Start of INPUT

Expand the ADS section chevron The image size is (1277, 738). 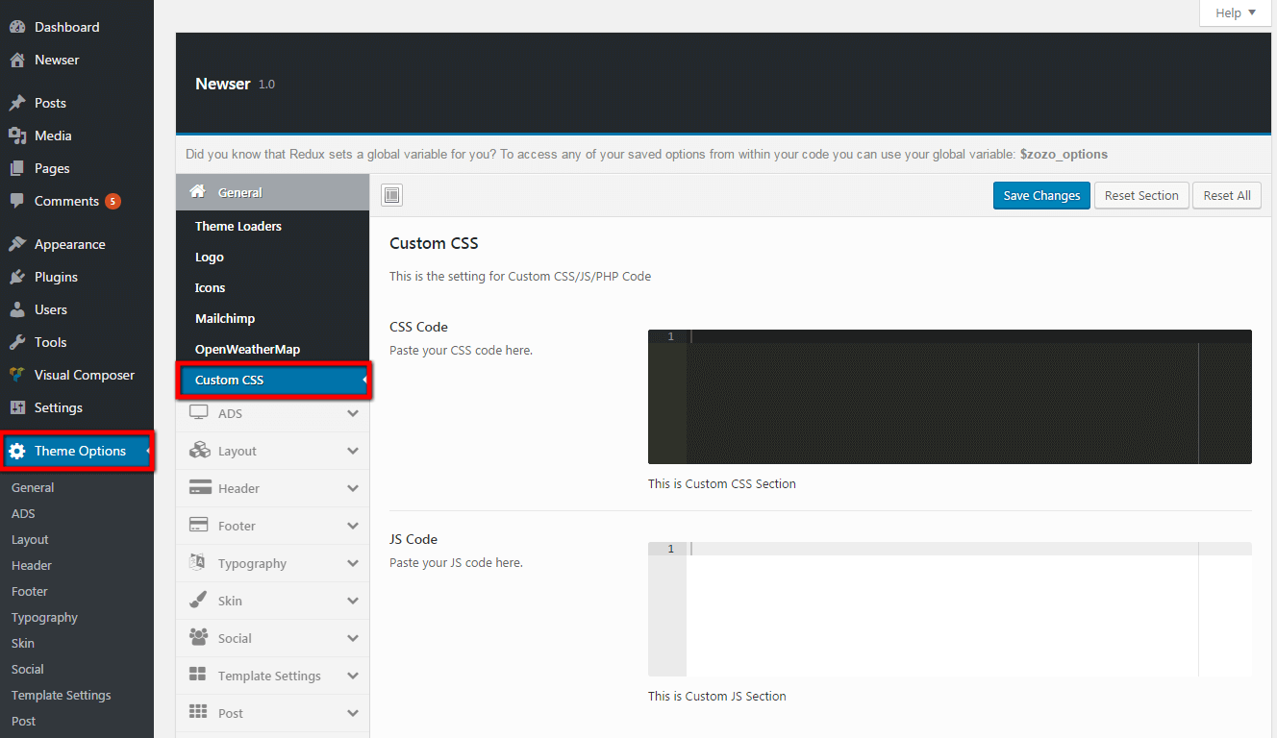pos(353,413)
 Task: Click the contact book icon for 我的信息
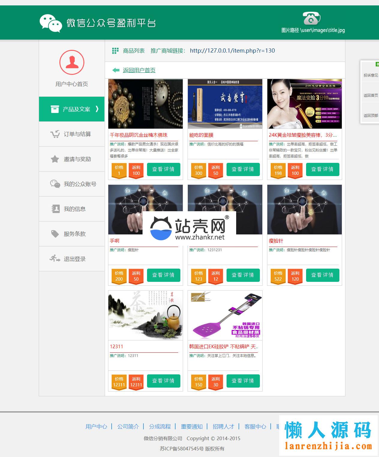[x=55, y=209]
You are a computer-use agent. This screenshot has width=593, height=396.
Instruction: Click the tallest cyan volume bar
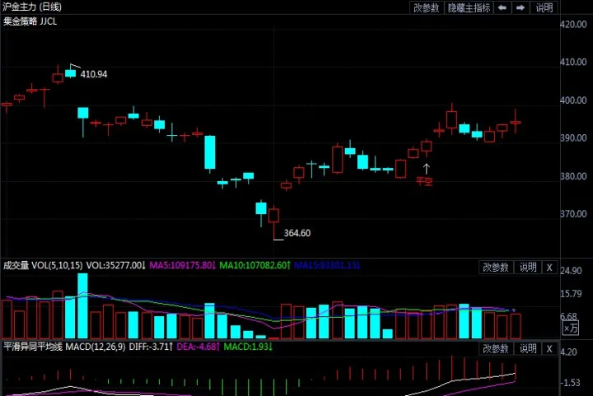pos(82,306)
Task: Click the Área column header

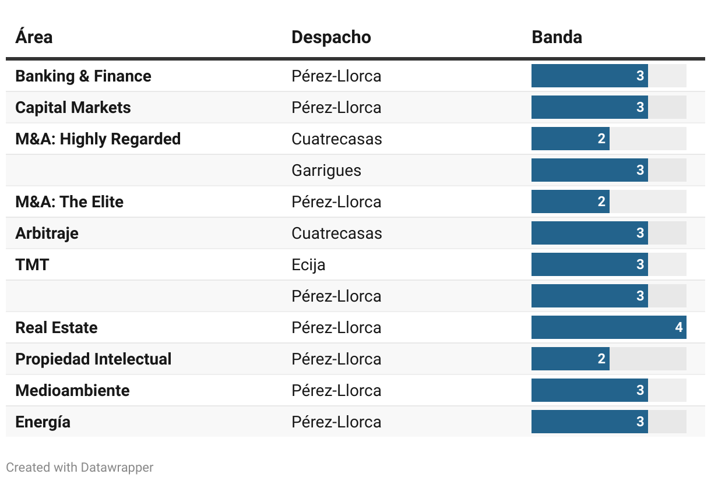Action: [x=34, y=37]
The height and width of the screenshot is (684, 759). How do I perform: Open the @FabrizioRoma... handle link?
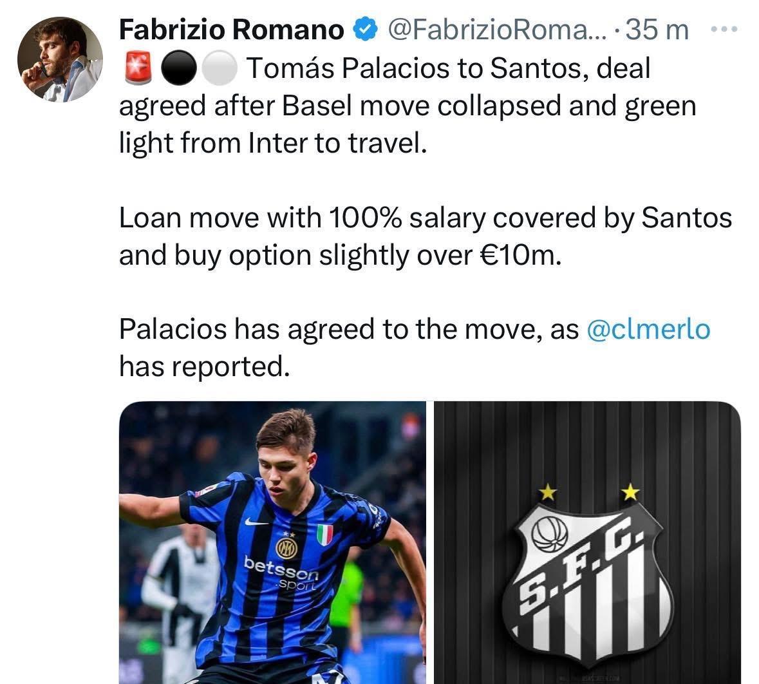tap(494, 29)
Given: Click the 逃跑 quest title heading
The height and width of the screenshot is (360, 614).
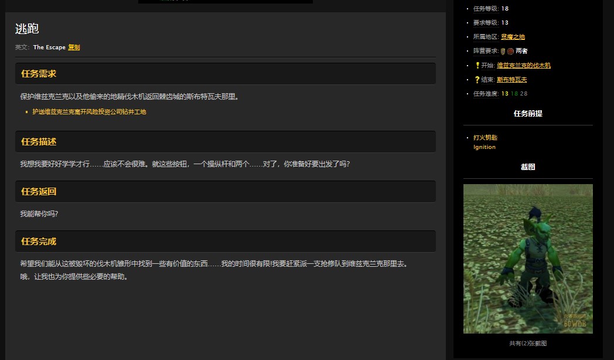Looking at the screenshot, I should point(27,29).
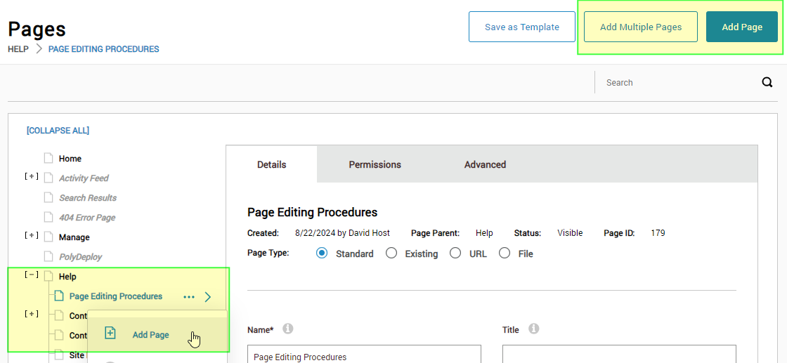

End of INPUT

**WHAT YOU ARE ASKED TO DO**. The response must repeat exactly the lines above from the one with "Instruction: Click the" through the one with "Given: Click the 逃跑 quest title heading", including both, and must contain no pictures and no other text.

**RESULT OF THIS EXERCISE**.
Instruction: Click the tallest cyan volume bar
pos(82,306)
Task: Click the Área column header

Action: [x=34, y=37]
The height and width of the screenshot is (684, 759). How do I perform: Open the @FabrizioRoma... handle link?
tap(494, 29)
Given: Click the 逃跑 quest title heading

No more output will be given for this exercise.